Multi-messenger tests of cosmic-ray acceleration in radiatively inefficient accretion flows

TL;DR

This paper models high-energy emissions from radiatively inefficient accretion flows in low-luminosity AGNs to assess their detectability with future multi-messenger observatories, aiming to understand their role in cosmic-ray acceleration.

Contribution

It provides a detailed model of RIAFs in LLAGNs and predicts multi-messenger signals, evaluating their detectability with upcoming experiments.

Findings

Future experiments like e-ASTROGAM and IceCube-Gen2 can detect MeV gamma rays and neutrinos from LLAGNs.

Detection of high-energy gamma rays from electromagnetic cascades remains challenging.

LLAGNs could significantly contribute to the diffuse gamma-ray and neutrino backgrounds.

Abstract

The cores of active galactic nuclei (AGNs) have been suggested as the sources of IceCube neutrinos, and recent numerical simulations have indicated that hot AGN coronae of Seyfert galaxies and radiatively inefficient accretion flows (RIAFs) of low-luminosity AGNs (LLAGNs) may be promising sites of ion acceleration. We present detailed studies on detection prospects of high-energy multi-messenger emissions from RIAFs in nearby LLAGNs. We construct a model of RIAFs that can reproduce the observational features of the current X-ray observations of nearby LLAGNs.
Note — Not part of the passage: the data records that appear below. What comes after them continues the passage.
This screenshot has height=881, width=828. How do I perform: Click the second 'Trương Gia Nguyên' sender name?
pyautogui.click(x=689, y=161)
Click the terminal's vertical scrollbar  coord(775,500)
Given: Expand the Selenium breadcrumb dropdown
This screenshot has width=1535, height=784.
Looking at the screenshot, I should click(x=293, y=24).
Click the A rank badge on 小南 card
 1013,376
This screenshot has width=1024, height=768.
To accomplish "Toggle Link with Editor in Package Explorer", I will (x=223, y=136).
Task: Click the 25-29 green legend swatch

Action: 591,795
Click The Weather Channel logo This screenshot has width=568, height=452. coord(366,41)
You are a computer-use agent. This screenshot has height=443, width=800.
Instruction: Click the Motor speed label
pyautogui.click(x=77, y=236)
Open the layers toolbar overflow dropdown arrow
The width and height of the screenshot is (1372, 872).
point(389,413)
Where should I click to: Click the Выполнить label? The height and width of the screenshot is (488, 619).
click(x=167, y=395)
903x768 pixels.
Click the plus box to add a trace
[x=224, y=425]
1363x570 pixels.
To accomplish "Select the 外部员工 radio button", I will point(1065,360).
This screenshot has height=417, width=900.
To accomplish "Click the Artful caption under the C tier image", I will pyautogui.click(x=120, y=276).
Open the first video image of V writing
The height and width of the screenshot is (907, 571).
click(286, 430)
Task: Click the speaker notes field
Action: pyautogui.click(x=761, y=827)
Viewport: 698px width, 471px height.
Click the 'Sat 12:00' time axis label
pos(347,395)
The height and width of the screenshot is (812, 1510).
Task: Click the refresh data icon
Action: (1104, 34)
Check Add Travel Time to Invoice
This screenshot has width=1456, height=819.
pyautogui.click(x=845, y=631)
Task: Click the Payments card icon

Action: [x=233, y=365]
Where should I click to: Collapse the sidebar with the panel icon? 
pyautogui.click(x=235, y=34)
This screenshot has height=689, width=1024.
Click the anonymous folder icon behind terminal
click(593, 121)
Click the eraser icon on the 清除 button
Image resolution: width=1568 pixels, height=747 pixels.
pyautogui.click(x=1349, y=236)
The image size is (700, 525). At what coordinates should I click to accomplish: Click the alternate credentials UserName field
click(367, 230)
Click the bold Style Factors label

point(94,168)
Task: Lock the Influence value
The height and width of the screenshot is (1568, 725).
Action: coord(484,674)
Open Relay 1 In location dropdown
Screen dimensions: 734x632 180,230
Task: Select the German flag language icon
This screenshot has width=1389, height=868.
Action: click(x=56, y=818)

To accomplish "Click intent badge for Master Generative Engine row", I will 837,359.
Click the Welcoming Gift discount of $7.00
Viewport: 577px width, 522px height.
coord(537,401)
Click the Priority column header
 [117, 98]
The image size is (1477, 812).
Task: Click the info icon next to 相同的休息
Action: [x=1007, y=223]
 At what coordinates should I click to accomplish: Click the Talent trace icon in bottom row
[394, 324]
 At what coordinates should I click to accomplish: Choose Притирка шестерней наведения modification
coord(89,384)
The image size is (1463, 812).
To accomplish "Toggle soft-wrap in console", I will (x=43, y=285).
We then calculate the high-energy particle emissions from nearby individual LLAGNs, including MeV gamma rays from thermal electrons, TeV--PeV neutrinos produced by non-thermal protons, and sub-GeV to sub-TeV gamma rays from proton-induced electromagnetic cascades. We find that, although these are beyond the reach of current facilities, proposed future experiments such as e-ASTROGAM and IceCube-Gen2 should be able to detect the MeV gamma rays and the neutrinos, respectively, or else they can place meaningful constraints on the parameter space of the model. On the other hand, the detection of high-energy gamma rays due to the electromagnetic cascades will be challenging with the current and near-future experiments, such as Fermi and Cherenkov Telescope Array. In an accompanying paper, we demonstrate that LLAGNs can be a source of the diffuse soft gamma-ray and TeV--PeV neutrino backgrounds, whereas in the present paper, we focus on the prospects for multi-messenger tests which can be applied to reveal the nature of the high-energy neutrinos and photons from LLAGNs.